Discussions are continuing with the Cabinet Office on the details of how it will compensate members for the unlawful changes made to redundancy payments in 2016.
After PCS won a High Court case over detrimental changes to the CSCS scheme, the reforms imposed in 2016 were quashed and better terms dating back to 2010 reinstated. The government has already conceded that members will be compensated and PCS has agreed the majority of their remedy proposals. However, we are disputing some of the specific proposals.
Meanwhile ministers have announced they are dropping their attempts to appeal the High Court judgment, and are launching a fresh consultation on CSCS terms.
We will be doing everything we can, politically and industrially, to beat off this latest attempt to attack members’ redundancy terms, including pressing on with our organising agenda to put us in the best possible position.
Many members will receive large pay-outs as a result of this stunning victory.

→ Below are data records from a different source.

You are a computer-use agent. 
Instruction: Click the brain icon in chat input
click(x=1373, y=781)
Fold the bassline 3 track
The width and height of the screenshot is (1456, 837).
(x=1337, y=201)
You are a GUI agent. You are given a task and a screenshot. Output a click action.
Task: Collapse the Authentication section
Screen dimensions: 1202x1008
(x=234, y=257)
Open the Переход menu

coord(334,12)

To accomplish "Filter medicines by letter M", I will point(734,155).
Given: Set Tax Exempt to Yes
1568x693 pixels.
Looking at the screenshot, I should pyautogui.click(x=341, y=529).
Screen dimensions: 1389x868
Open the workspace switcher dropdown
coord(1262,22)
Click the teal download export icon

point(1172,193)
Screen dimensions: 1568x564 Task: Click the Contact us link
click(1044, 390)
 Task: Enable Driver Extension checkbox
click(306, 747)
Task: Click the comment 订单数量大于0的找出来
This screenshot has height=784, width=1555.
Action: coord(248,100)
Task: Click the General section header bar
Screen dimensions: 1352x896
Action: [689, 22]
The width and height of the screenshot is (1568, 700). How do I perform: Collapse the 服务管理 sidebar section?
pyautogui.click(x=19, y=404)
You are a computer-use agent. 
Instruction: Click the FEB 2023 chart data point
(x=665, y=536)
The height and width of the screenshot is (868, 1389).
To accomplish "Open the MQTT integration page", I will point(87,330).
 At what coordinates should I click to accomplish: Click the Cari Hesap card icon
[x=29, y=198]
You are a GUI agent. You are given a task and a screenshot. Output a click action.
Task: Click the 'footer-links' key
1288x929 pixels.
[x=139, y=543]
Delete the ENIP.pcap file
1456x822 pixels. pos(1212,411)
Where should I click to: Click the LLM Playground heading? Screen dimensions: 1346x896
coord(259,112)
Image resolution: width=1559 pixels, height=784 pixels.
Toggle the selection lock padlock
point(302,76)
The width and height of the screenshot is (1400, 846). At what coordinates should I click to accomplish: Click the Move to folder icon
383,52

It’s important to discuss the CSCS win with members and non-members, to spread awareness of our success and to use it as a recruitment tool.
In a letter sent to the deputy director of Civil Service Workforce Policy & Reward, Peter Jinks, on 4 October, we raised a number of points about the method of remedying the situation for past, present and pending redundancy, voluntary exit and efficiency dismissal situations.
The union also called for:
- Appropriate funding to allow MyCSP to allocate sufficient resources to ensure that all remedial action is taken within one month. The four-month period the Cabinet Office says some members will have to wait is too long – this money is their lawful entitlement.
- Changes to the protocols and the efficiency compensation policy – imposed on the back of the 2016 reforms – to be scrapped as a consequence of the court case. PCS takes issue with the government’s claim that these changes “are not affected by the judgment.” The entire rationale cited by the Cabinet Office for introducing changes to the protocols and the efficiency compensation policy was the 2016 changes to the CSCS. Those have now been declared unlawful and have been quashed.
The union has requested a meeting with Peter Jinks to discuss the points raised in our response.
PCS has also written to the other affected unions, highlighting the effect of the judgment and calling on them to engage with us to develop a unified strategy to defend our members’ redundancy terms from further attack.